Please render the lines from the first one through the line that contains "pos(66,195)" as a Markdown table with the columns Row and Line, skipping blank lines and leaving the pictures out.

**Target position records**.
.....

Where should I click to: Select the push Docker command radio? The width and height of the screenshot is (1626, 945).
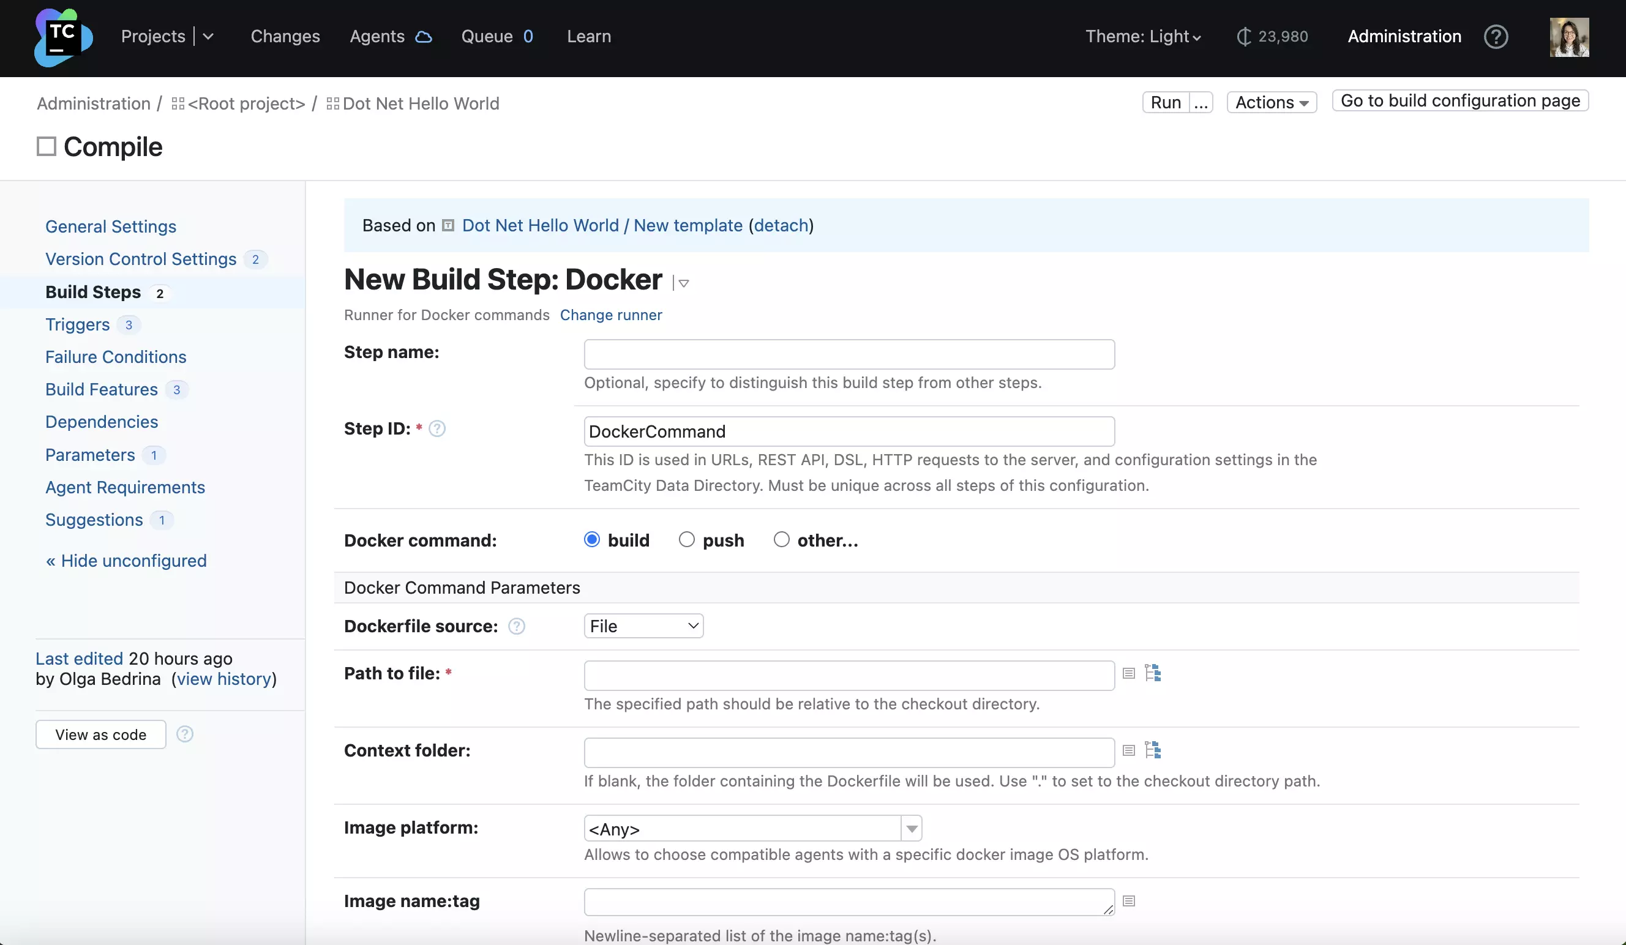687,539
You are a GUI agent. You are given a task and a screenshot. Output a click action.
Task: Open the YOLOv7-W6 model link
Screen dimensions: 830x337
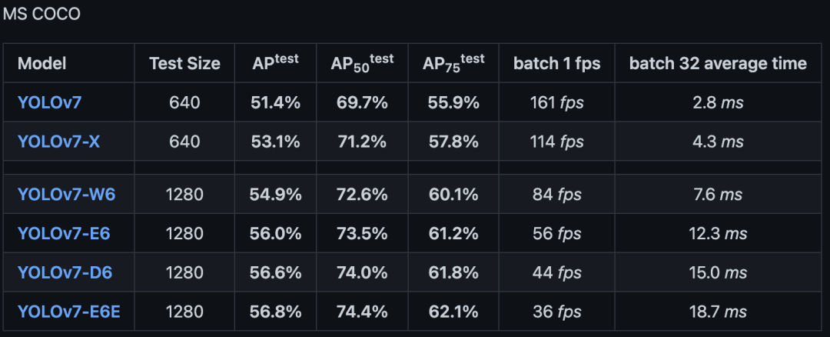pos(66,195)
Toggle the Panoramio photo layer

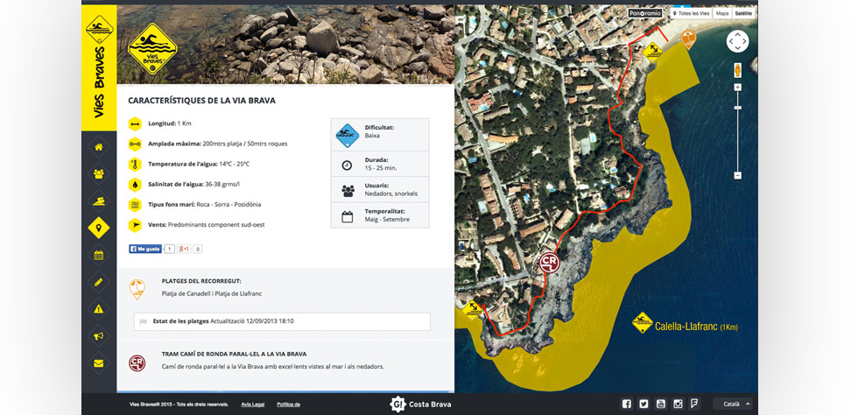[645, 14]
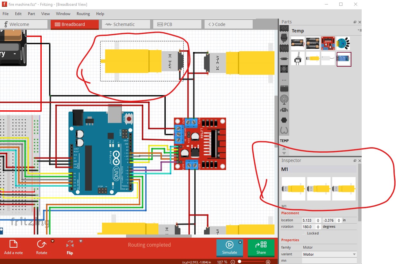Expand the Rotate options arrow
This screenshot has height=264, width=396.
(x=53, y=241)

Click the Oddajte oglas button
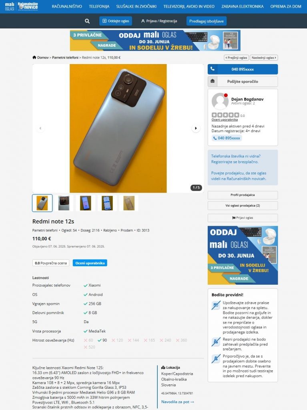tap(116, 21)
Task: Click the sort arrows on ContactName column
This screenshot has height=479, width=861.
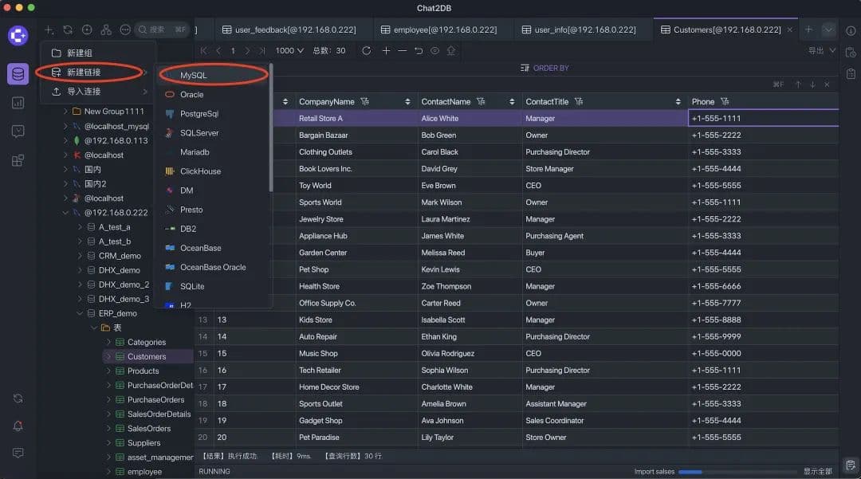Action: pos(512,102)
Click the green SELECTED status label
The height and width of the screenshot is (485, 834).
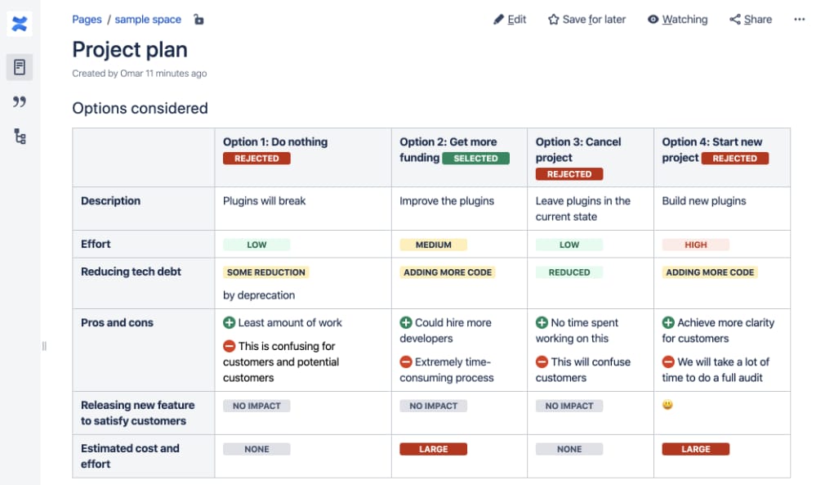(x=475, y=159)
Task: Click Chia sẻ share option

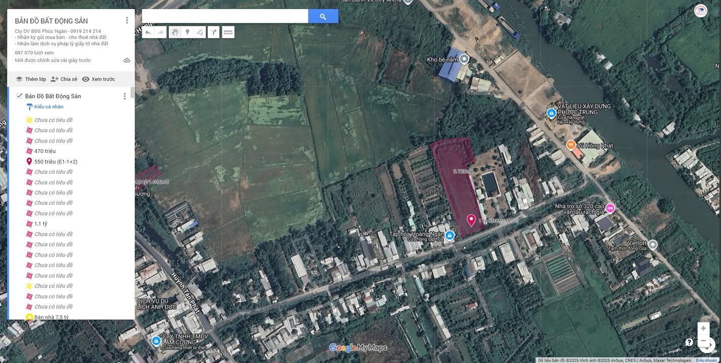Action: click(x=64, y=79)
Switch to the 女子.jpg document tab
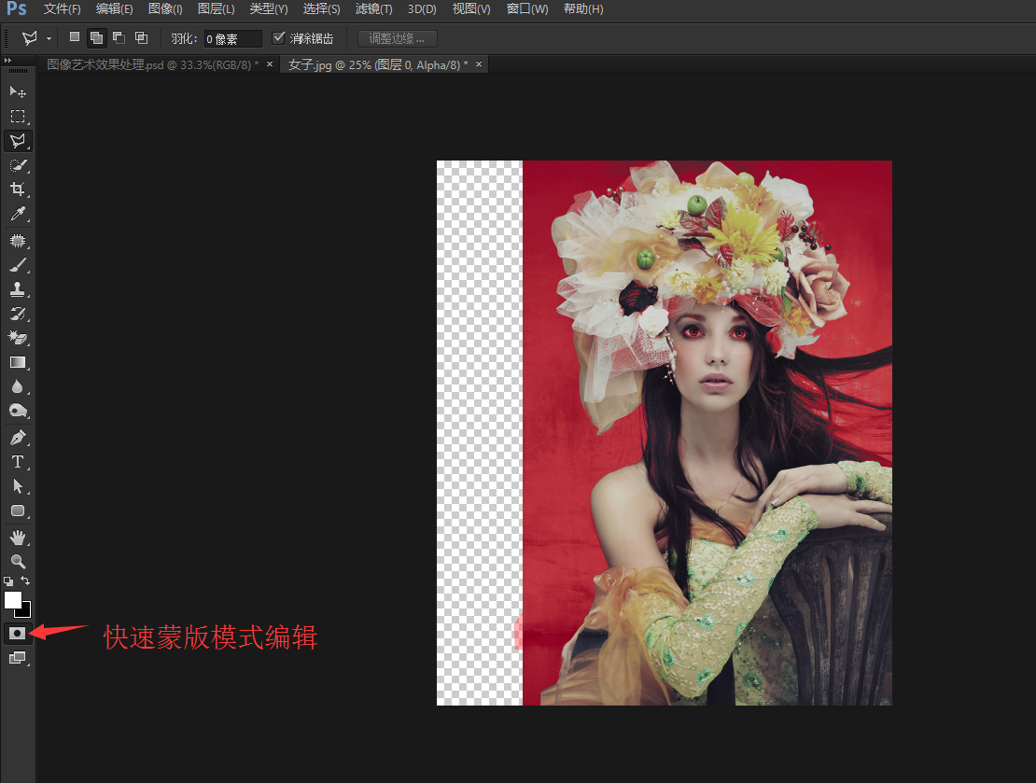Viewport: 1036px width, 783px height. (x=373, y=63)
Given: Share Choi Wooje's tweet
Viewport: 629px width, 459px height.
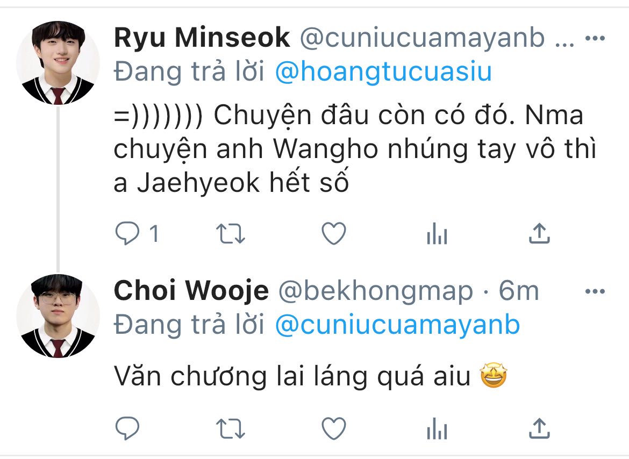Looking at the screenshot, I should (539, 428).
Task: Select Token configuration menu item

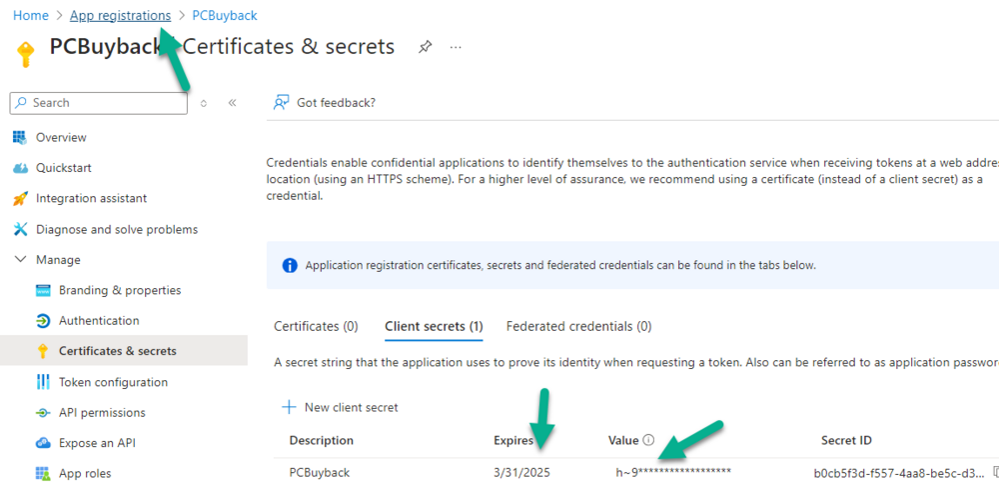Action: pos(113,382)
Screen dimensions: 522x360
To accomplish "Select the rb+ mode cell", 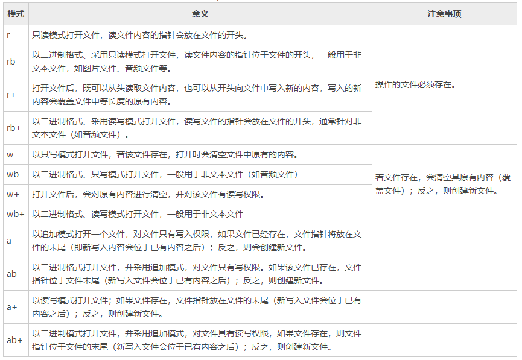I will point(14,128).
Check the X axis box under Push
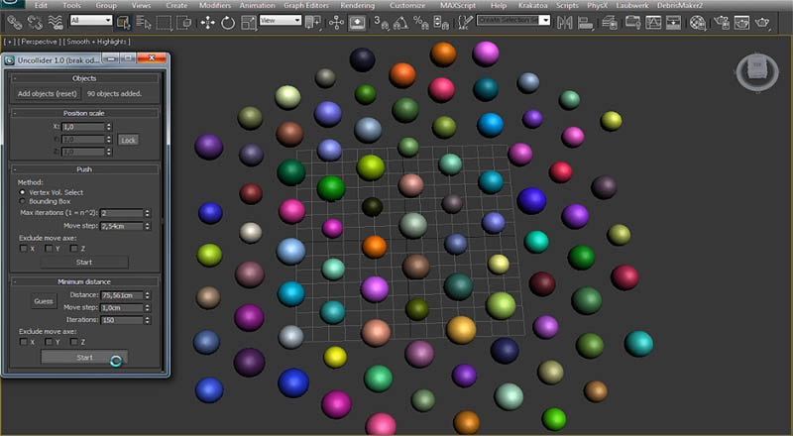Screen dimensions: 793x436 [x=24, y=248]
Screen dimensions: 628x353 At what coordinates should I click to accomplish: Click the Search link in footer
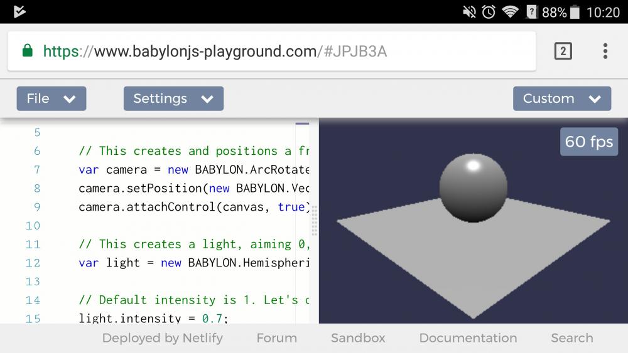click(x=571, y=338)
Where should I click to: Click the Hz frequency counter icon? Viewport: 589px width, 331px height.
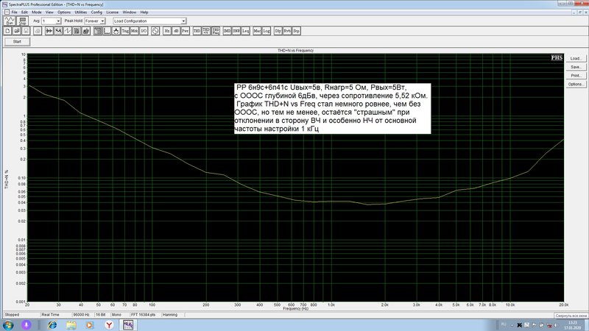coord(167,31)
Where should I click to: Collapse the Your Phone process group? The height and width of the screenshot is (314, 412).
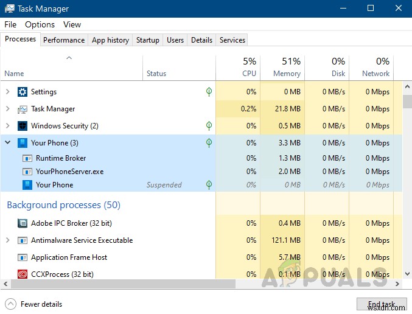(x=7, y=143)
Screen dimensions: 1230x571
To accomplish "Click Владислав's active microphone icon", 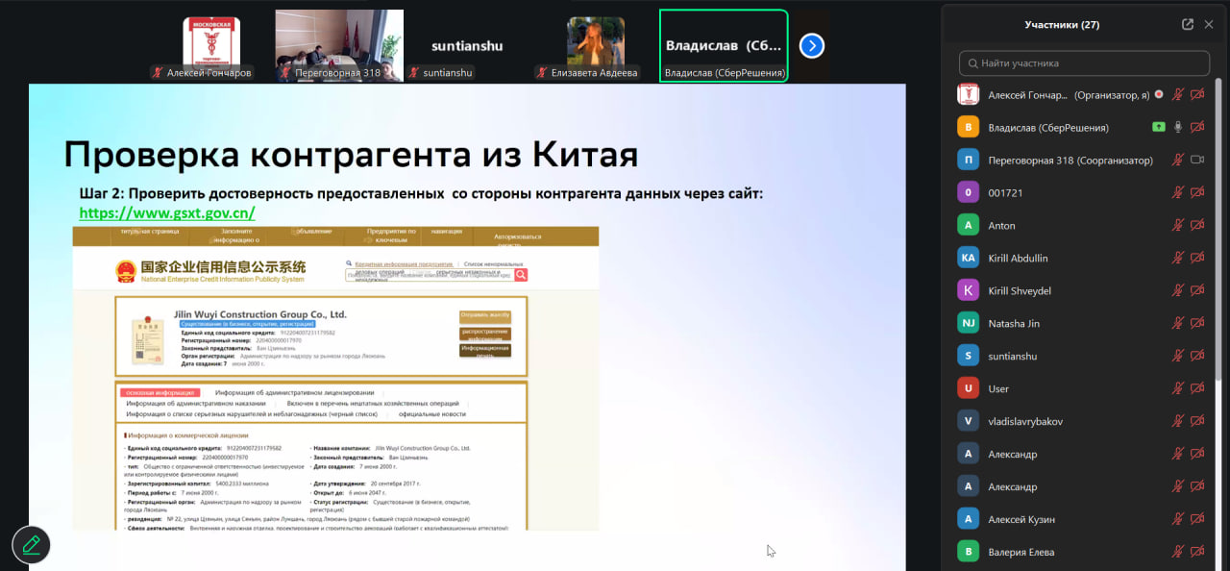I will [1178, 127].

.....

**Reply**.
| Row | Line |
|---|---|
| 1 | Where should I click to: Select the push Docker command radio? The width and height of the screenshot is (1626, 945). |
| 2 | 687,539 |
| 3 | You are a GUI agent. You are given a task and a screenshot. Output a click action. |
| 4 | Task: Open the YOLOv7-W6 model link |
| 5 | Screen dimensions: 830x337 |
| 6 | pos(66,195) |